En este día no pudo formarse quórum en la Asamblea Nacional, cuando se requería para nombrar rectores del Consejo Nacional Electoral. La circunstancia era crítica; el Tribunal Supremo de Justicia viene de renovar el período de Socorro Hernández y Tania D’Amelio, sobre la base de “omisión legislativa” de la AN, que se suma a la excusa universal del “desacato” para la anulación de los actos de ese cuerpo a lo largo de meses. Concretamente, faltaron a la sesión programada al efecto dos diputados de Un Nuevo Tiempo—William Barrientos (Zulia), Adolfo Superlano (Barinas)— y Virgilio Fernández, diputado indígena por el estado Zulia.

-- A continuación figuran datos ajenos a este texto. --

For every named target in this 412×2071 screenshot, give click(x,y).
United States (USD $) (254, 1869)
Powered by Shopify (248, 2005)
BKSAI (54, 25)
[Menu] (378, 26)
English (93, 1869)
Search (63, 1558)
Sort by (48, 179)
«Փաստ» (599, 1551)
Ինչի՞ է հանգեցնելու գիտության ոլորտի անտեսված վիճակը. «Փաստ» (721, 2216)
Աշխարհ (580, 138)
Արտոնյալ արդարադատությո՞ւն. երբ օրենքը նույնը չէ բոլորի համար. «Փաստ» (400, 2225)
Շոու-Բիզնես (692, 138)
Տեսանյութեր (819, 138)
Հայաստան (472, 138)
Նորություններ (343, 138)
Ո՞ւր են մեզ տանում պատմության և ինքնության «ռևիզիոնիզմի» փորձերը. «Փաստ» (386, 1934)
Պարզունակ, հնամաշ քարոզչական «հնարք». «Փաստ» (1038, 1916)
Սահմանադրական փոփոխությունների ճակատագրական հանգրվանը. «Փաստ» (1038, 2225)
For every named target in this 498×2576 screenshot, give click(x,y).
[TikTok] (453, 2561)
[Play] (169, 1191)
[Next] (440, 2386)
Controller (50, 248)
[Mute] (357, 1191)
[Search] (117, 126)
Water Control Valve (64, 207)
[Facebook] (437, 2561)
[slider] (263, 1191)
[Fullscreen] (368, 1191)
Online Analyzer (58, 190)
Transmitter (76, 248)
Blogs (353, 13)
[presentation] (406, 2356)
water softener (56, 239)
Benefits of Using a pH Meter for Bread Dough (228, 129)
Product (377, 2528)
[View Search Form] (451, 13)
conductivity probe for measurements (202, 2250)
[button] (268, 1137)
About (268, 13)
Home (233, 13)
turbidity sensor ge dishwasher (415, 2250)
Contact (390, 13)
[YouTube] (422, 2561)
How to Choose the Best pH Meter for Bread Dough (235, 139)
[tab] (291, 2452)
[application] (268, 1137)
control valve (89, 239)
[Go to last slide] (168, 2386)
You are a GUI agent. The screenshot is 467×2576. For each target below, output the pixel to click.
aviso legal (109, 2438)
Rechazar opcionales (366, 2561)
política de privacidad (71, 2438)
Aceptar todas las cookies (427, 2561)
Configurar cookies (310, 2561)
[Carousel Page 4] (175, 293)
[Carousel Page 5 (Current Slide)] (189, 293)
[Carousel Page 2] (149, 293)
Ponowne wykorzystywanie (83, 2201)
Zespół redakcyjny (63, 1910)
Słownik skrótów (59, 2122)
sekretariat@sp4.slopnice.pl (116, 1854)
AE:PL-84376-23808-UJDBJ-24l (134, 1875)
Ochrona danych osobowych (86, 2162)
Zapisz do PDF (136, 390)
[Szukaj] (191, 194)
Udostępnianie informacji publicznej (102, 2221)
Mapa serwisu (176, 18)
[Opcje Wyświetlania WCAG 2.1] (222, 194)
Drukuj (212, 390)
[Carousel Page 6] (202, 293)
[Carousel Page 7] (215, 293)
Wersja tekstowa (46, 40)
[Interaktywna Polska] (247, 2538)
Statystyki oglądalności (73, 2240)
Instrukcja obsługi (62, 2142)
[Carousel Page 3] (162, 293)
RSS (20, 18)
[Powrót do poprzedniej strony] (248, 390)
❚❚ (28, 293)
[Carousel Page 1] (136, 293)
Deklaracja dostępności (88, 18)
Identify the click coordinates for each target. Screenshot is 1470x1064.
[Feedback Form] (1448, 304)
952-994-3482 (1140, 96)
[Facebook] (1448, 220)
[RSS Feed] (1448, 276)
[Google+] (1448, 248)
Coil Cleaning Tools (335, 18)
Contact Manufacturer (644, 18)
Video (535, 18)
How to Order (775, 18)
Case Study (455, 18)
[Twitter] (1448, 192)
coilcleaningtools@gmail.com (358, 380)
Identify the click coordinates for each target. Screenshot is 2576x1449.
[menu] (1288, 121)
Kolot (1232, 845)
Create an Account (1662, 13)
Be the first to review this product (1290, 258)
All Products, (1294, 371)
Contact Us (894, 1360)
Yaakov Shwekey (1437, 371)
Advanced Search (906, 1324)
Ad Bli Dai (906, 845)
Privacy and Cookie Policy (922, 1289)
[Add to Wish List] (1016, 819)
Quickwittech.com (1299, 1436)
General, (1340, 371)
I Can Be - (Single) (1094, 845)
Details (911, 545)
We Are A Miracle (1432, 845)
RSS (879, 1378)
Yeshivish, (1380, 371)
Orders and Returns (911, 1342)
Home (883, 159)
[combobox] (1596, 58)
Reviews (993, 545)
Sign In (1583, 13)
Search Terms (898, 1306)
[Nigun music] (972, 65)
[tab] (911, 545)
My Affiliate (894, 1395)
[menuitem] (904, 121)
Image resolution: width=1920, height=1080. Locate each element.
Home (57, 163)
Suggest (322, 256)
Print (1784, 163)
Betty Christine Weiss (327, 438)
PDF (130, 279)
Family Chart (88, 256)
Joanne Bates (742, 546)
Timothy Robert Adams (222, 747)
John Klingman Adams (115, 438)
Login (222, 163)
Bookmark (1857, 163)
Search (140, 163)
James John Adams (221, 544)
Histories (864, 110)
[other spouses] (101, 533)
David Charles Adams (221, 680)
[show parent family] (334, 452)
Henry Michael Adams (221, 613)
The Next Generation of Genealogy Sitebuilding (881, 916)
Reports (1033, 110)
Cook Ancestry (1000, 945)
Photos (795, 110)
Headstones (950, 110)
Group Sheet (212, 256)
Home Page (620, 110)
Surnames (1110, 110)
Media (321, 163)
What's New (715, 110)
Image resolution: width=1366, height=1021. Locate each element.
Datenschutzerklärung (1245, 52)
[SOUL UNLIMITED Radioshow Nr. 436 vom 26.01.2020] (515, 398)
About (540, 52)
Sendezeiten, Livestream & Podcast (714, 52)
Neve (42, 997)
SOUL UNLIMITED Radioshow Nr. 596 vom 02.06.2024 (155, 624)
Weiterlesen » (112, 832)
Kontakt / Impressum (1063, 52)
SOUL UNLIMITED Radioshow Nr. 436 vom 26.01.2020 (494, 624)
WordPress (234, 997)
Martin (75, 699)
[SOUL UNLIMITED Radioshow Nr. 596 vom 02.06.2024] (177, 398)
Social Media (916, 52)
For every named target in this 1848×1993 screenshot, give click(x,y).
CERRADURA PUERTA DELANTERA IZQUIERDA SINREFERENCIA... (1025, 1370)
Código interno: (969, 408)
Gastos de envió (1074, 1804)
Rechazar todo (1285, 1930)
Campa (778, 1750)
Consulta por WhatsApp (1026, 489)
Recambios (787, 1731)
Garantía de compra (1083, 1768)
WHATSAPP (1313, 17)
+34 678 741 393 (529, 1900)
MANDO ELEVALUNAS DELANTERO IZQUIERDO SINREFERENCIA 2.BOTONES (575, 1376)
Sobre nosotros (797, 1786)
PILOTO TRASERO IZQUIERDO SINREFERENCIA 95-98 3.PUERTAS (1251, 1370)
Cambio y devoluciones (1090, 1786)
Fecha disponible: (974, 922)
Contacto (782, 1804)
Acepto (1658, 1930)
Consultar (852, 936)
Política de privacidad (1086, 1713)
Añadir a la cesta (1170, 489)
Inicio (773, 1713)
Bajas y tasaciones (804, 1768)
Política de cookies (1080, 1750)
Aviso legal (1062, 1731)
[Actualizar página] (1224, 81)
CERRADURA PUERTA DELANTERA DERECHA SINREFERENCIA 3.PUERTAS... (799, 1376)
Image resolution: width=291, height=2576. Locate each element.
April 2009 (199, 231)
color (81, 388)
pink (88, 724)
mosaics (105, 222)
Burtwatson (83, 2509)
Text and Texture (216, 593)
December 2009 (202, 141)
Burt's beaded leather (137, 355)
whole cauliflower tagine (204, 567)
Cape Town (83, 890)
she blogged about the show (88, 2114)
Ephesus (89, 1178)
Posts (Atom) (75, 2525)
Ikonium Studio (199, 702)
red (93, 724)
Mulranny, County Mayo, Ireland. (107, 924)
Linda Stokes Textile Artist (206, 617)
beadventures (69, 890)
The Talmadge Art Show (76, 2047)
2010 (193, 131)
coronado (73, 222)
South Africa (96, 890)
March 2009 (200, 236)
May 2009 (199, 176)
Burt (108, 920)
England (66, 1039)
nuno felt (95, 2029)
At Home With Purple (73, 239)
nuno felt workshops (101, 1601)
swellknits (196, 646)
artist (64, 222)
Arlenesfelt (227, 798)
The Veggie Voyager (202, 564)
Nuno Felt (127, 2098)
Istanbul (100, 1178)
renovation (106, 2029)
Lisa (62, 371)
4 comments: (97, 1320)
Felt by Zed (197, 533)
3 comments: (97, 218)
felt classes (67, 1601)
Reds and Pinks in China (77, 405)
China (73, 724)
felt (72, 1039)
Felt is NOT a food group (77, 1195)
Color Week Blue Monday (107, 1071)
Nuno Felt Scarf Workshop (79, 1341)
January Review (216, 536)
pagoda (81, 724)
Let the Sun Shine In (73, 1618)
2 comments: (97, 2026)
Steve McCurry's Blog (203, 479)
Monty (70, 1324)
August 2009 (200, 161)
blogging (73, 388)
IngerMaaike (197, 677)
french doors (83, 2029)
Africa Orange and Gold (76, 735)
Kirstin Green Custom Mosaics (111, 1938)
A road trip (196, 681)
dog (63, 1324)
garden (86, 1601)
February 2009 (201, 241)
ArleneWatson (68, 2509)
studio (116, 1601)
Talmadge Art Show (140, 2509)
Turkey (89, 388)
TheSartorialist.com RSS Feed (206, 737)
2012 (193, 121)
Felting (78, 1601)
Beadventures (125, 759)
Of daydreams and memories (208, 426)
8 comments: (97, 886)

En el mes de septiembre estuve en una conversación à trois que incluía a un interlocutor que conoce las intimidades de la Mesa de la Unidad Democrática; a otro contertulio y a mí nos describió las posiciones del G4 de la MUD— Acción Democrática, Primero Justicia, Un Nuevo Tiempo, Voluntad Popular—en un eje cuyos polos opuestos son la confrontación y la negociación con el gobierno. Los más proclives a dialogar eran, primero, UNT y luego, menos convencida, AD. El más decidido a confrontar era VP y con menos intensidad PJ. Entonces hice este gráfico (los números corresponden a los porcentajes obtenidos por cada partido en las primarias de la MUD en 2015 para escoger una parte de sus candidatos a la AN):

 

Confrontacionistas y negociadores

 

¿Tendrán cosas de este tipo que ver con la aceptación pública de los miembros del G4 medida a fin de año por Venebarómetro? (Voluntad Popular, 12%; Primero Justicia, 7,2%; Acción Democrática, 6%; Un Nuevo Tiempo, 1,8%). ¿Ha muerto, para fines prácticos, la Mesa de la Unidad Democrática, como fuera anticipado en este blog hace cuatro años? ¿Cumplirá Capriles Radonski su ofrecimiento de nombres de quienes presuntamente han sido sobornados por el oficialismo, o actuará como Luis Piñerúa Ordaz, quien nunca envió al Comité Ejecutivo Nacional de AD la lista de corruptos adecos que decía obraba en su poder? ¿Es que su acusación sin acusados es cierta? Lo que sí es cierto es que el oficialismo ha colocado otro balón bajo el arco de la Asamblea Nacional; Henry Ramos Allup inició de una vez el lapso de actuación de la Comisión Delegada, cerrando así el primer período de sesiones ordinarias del cuerpo que ha dirigido con notoria torpeza.